Solution 1:  The past few months have reminded us just how essential so-called low-status jobs are, and crucially, that status is not in any sense fixed or obvious. As a society, we decide which jobs have social status. We can afford street cleaners high status if we choose to, even if we cannot afford to pay them a high salary. The policy responses to Covid-19 have provided us with an opportunity to more closely link the social status of a job with the essential nature of the work.

Concern 2: When we talk about social mobility, we are usually referring to market mobility in terms of socio-economic status, like getting a promotion or moving to a more expensive postcode. We do not mean mobility in terms of factors that may contribute more towards wellbeing, such as better social relationships.

Solution 2: The current crisis has also shown that many people are motivated by helping others when the emphasis on income and occupation, which are the traditional markers of success, have been temporarily diminished—in this case, by the economy being put on hold. For example, three quarters of a million people in the UK signed up to volunteer for the NHS. We should use this momentum to engender a permanent shift in priorities, so that we can each more easily pursue success in ways that are best suited to our own desires and experiences.

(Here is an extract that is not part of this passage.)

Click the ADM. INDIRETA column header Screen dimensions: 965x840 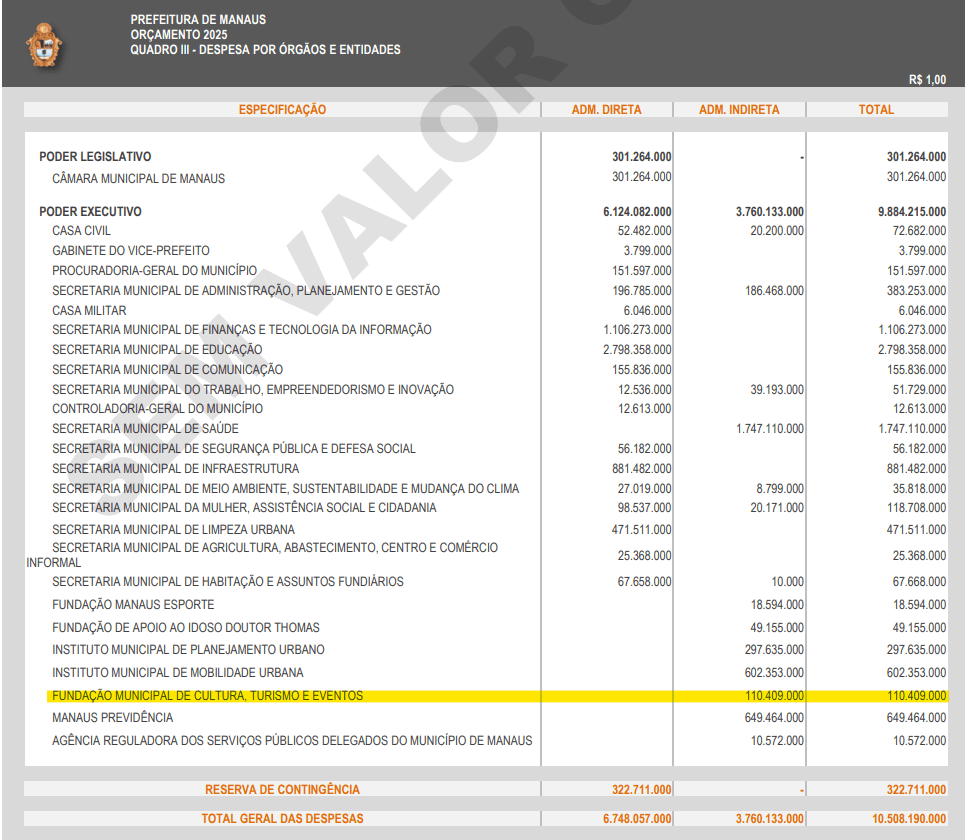(739, 110)
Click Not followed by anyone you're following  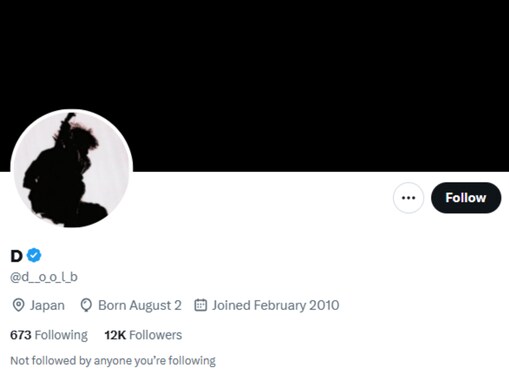pos(113,361)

Concern 3: The idea of social mobility promotes the notion that anyone can make it if they work hard enough. I became a professor at the LSE, so any working-class kid can; and if they don’t, well, that’s down to their own lack of talent and effort. This belief simply serves to facilitate harsh judgement of working-class people, which reinforces and validates gross inequalities in both opportunity and outcome. It is impossible to ensure a level playing field—some kids will be much less likely to “succeed,” no matter how hard they try. We are setting people up with unrealistic expectations, in terms both of what they can achieve and what will make them happy. And we are continuing to disproportionately praise and remunerate those who have simply been lucky enough to be born to the right parents with the right set of personal attributes.

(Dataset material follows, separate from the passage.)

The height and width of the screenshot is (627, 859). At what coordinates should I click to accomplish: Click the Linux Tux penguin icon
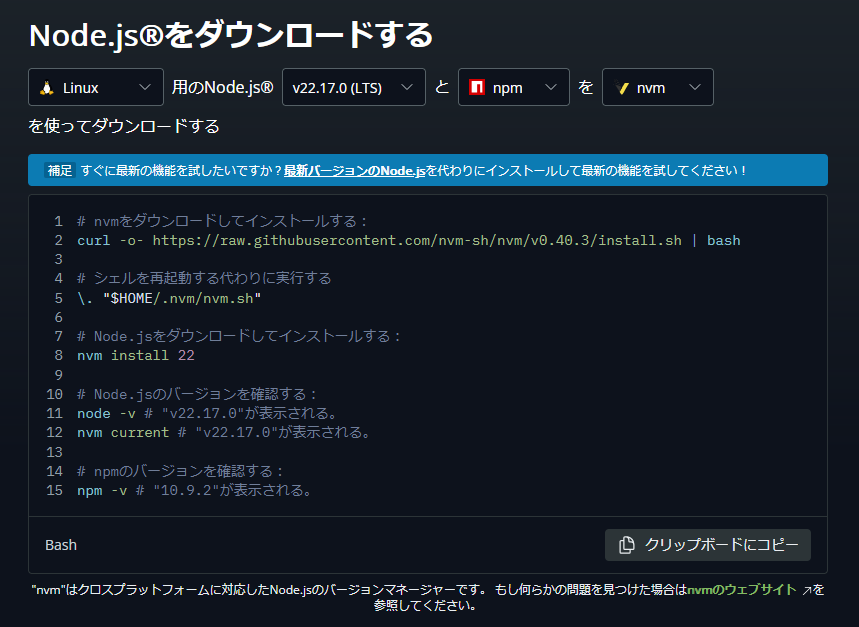pyautogui.click(x=48, y=87)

Solution 3: Many people’s job prospects are going to be adversely affected in the post-Covid world. This can serve as a reminder that shocks can affect even the most talented and hard-working amongst us, and to galvanise collective action to support those whose livelihoods have been lost through no fault of their own.

Overall, it’s time to move away from the myth of mobility and broaden our idea of what success looks like if we really want to improve the conditions of the working class. There is no better time to do this now.